• [Exercise instructions]:
Every line below between the line holding "Open the Parity NONE dropdown" and the line holding "You are a computer-use agent. This", inclusive, should be repeated exactly, and all other lines omitted.

(Items from a data source)
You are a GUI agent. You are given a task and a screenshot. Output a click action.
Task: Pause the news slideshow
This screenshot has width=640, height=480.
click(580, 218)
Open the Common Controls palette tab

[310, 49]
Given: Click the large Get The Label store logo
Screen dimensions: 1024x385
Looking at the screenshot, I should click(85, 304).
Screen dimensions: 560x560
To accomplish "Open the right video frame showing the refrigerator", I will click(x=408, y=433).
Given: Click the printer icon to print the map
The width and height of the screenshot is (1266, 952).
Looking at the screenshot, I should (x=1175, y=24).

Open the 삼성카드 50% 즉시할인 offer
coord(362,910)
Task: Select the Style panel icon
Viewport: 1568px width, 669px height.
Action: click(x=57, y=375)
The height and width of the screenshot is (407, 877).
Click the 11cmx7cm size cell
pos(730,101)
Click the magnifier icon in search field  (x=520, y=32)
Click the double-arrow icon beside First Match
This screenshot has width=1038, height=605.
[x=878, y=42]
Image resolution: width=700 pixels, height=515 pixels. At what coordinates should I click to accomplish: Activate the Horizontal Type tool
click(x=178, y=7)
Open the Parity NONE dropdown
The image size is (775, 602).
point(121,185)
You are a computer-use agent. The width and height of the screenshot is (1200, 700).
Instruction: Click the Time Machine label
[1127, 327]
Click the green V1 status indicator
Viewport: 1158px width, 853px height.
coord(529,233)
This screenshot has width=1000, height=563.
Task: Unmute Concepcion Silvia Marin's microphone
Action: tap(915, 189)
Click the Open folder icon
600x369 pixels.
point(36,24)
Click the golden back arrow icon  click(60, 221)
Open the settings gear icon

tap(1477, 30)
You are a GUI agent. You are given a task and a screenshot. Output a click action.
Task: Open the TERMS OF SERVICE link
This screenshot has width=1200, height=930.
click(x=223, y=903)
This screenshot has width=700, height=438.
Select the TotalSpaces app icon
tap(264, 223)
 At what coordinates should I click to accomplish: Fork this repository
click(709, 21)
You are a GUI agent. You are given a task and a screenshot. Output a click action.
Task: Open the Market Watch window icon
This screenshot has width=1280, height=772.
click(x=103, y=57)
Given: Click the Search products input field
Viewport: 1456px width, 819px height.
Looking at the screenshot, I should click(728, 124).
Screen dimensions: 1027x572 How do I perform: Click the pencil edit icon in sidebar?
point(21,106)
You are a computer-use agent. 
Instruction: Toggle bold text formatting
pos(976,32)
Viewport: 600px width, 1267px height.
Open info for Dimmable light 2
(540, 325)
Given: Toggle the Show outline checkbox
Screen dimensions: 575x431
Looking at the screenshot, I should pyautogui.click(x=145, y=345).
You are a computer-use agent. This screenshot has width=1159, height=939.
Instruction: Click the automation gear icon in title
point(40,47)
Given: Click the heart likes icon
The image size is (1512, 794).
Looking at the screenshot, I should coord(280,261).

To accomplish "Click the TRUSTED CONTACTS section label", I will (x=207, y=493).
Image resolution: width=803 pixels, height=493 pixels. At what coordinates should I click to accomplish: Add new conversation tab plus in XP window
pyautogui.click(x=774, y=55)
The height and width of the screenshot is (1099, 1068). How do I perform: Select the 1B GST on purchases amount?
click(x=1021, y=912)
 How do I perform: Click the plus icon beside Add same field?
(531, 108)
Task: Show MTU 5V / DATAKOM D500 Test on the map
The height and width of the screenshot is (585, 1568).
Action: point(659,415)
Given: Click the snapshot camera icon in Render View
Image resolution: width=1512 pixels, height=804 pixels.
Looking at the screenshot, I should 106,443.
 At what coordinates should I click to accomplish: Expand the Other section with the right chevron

• [Reply to the exercise]:
Open the Parity NONE dropdown
The image size is (775, 602).
point(121,185)
You are a computer-use agent. The width and height of the screenshot is (1200, 700).
Instruction: Click the Time Machine label
[1127, 327]
Click the green V1 status indicator
Viewport: 1158px width, 853px height.
coord(529,233)
This screenshot has width=1000, height=563.
Task: Unmute Concepcion Silvia Marin's microphone
Action: tap(915, 189)
Click the Open folder icon
600x369 pixels.
point(36,24)
Click the golden back arrow icon  click(60, 221)
Open the settings gear icon

tap(1477, 30)
You are a GUI agent. You are given a task and a screenshot. Output a click action.
Task: Open the TERMS OF SERVICE link
This screenshot has width=1200, height=930.
click(x=223, y=903)
This screenshot has width=700, height=438.
Select the TotalSpaces app icon
tap(264, 223)
 At what coordinates should I click to accomplish: Fork this repository
click(709, 21)
You are a GUI agent. You are given a task and a screenshot. Output a click action.
Task: Open the Market Watch window icon
This screenshot has width=1280, height=772.
click(x=103, y=57)
Given: Click the Search products input field
Viewport: 1456px width, 819px height.
Looking at the screenshot, I should click(728, 124).
Screen dimensions: 1027x572 How do I perform: Click the pencil edit icon in sidebar?
point(21,106)
You are a computer-use agent. 
Instruction: Toggle bold text formatting
pos(976,32)
Viewport: 600px width, 1267px height.
Open info for Dimmable light 2
(540, 325)
Given: Toggle the Show outline checkbox
Screen dimensions: 575x431
Looking at the screenshot, I should pyautogui.click(x=145, y=345).
You are a computer-use agent. This screenshot has width=1159, height=939.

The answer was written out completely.